After dealing with a number of other topics on its agenda, the Commission discussed the problem of the exodus of forest workers to types of lighter and more remunerative work which remained a preoccupation of several Member Governments, although efforts have been made to improve working and living conditions.

Member Governments were invited to pursue such efforts for the sake not only of the forest workers but also of the forest and timber industries themselves, whose future is jeopardized by lack of skilled labor. In particular, attention was drawn to the need for better education of workers through apprenticeship schemes and more adequate accident, old-age, and sickness insurance or pension schemes. Wages, in addition, should be brought into line with those of industrial workers insofar as possible. Increasing attention should be given to the technical training of forest workers and private forest owners and to younger generations. The establishment in some countries of school forests adopted by pupils, who look after them and learn the elements of silviculture while at the same time regard for the forest is instilled into them, was regarded as an example to be followed by other Member Governments.

The Commission was pleased to note that the results of national forest inventories conducted recently in a few member countries showed marked increase in the growing stock, giving clear indications of the constructive work of foresters over the years.

In spite of an envisaged decrease in fellings during the next decade in those countries where heavy overcuttings were made during the war and in the postwar period to meet reconstruction requirements, this reduction will in the same period be more than offset by increased fellings in other countries, made possible by the past work of foresters to improve their stands. By 1965, total fellings are likely to reach a new peak, while the volume of industrial wood may exceed the 1950 output by more than 25 percent. This increase is to be ascribed also to a greater proportion of industrial wood out of the total which today's forestry practices makes it possible to obtain.

Work to complete.
Continue the forestry commission report from its last sentence.

Given entries.
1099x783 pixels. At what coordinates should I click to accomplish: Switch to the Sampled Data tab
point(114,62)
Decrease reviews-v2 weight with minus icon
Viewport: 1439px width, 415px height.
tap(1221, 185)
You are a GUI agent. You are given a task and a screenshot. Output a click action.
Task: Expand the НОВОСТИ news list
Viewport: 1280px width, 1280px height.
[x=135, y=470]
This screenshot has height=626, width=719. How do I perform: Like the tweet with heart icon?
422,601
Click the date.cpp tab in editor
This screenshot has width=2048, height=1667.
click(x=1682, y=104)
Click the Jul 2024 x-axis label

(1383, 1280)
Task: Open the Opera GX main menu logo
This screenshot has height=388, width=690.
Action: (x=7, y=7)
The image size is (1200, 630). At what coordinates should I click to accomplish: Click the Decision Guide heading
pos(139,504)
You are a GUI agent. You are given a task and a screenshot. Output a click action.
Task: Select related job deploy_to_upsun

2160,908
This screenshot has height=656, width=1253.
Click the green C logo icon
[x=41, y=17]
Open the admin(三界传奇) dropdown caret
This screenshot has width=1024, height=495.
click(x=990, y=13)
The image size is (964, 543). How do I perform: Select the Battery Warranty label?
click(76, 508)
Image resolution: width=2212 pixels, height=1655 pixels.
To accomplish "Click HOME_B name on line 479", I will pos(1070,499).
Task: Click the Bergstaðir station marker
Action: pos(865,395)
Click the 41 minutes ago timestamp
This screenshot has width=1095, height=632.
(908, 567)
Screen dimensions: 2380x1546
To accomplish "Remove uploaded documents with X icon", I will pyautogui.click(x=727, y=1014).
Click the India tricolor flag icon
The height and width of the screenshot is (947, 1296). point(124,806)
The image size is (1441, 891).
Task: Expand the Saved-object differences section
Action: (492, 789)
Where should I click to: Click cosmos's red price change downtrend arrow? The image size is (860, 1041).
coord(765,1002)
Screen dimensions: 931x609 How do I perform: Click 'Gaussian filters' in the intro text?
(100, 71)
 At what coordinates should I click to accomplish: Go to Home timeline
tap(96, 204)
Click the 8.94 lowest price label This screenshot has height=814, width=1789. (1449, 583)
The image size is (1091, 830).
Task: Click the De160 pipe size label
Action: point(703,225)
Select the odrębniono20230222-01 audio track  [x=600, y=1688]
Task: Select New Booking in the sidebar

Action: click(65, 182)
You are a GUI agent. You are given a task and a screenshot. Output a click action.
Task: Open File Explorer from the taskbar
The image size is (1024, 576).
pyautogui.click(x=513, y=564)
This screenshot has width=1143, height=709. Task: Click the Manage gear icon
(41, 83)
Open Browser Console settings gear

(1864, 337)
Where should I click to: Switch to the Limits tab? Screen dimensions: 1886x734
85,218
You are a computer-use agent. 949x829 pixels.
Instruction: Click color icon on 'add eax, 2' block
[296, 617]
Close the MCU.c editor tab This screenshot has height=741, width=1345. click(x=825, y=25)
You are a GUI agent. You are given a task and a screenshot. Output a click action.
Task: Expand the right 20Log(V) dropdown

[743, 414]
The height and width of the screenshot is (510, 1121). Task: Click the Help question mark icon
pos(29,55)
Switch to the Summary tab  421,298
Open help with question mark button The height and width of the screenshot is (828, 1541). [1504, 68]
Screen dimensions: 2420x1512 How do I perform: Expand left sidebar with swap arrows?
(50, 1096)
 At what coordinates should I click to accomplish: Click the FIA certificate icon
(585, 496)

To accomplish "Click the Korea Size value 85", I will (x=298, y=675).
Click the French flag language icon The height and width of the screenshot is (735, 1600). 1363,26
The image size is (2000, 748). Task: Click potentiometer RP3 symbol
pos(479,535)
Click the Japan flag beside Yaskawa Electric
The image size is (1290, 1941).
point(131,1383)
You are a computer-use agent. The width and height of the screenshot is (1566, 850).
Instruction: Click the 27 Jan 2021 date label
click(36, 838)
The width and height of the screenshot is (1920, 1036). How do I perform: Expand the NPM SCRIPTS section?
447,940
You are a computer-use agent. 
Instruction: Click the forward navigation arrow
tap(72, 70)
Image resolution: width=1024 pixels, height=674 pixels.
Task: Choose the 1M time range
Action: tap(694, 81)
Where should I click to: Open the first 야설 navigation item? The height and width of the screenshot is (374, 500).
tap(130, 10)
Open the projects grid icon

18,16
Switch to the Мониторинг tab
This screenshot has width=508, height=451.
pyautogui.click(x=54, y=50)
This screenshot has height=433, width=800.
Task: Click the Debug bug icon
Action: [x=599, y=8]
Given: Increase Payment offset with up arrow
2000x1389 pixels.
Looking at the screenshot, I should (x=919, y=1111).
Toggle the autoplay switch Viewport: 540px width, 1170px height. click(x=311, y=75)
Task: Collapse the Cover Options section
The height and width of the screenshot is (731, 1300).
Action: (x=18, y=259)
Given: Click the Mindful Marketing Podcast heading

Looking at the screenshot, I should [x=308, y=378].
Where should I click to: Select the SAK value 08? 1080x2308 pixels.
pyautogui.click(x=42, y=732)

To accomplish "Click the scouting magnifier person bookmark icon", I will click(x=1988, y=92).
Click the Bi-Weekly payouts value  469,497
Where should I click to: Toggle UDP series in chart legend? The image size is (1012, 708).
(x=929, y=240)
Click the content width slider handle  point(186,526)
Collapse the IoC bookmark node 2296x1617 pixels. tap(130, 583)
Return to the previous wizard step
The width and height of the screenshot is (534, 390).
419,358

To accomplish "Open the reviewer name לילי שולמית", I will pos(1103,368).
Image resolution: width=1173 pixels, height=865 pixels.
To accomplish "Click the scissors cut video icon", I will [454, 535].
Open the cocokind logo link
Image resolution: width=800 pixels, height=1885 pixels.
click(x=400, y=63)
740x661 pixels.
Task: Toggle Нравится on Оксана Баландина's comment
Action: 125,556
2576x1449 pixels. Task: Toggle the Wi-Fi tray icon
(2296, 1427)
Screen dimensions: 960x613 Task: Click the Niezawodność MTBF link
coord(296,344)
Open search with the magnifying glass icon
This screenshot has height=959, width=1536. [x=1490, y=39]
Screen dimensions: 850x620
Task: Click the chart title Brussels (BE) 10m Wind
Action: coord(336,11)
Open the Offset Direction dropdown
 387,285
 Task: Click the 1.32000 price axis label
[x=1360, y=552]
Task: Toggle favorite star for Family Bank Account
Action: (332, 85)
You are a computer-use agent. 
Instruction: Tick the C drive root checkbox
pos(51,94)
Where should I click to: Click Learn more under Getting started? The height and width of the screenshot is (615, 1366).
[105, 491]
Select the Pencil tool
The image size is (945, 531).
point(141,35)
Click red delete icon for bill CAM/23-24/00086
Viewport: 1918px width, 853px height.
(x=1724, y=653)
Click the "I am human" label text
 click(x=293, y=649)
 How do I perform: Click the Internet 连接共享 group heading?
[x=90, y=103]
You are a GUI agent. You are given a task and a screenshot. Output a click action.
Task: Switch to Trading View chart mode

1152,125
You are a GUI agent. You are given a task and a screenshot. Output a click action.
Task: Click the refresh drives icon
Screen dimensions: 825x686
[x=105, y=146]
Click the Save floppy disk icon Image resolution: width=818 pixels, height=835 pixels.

Answer for this exercise.
The Commission congratulated FAO and ECE on the closeness of the forecasts for 1960 made in the study, European Timber Trends and Prospects, with those at present available for the same year. It wished to put on record that such closeness was the best justification for the FAO Forestry Division undertaking to assess world wood supplies and requirements for 1975.

The Commission concluded its session with a review of current FAO forestry activities as they affect the European region, and made proposals as to future orientation of the Organization's program of work.

Finally the Commission unanimously elected Mr. Alberto M. Camaiti, Director-General of Mountain Economy and Forests of Italy, as its new Chairman for the coming two years. Mr. Alf. E. Langsaeter (Norway) and Mr. K. Oedekoven (Germany) were also unanimously elected First and Second Vice-Chairman respectively, for the same term of office.

On behalf of all delegations, Mr. Camaiti congratulated the retiring Chairman, Sir Henry Beresford-Peirse, of the United Kingdom, on the excellent and most tactful way in which he had presided over the last two sessions of the Commission.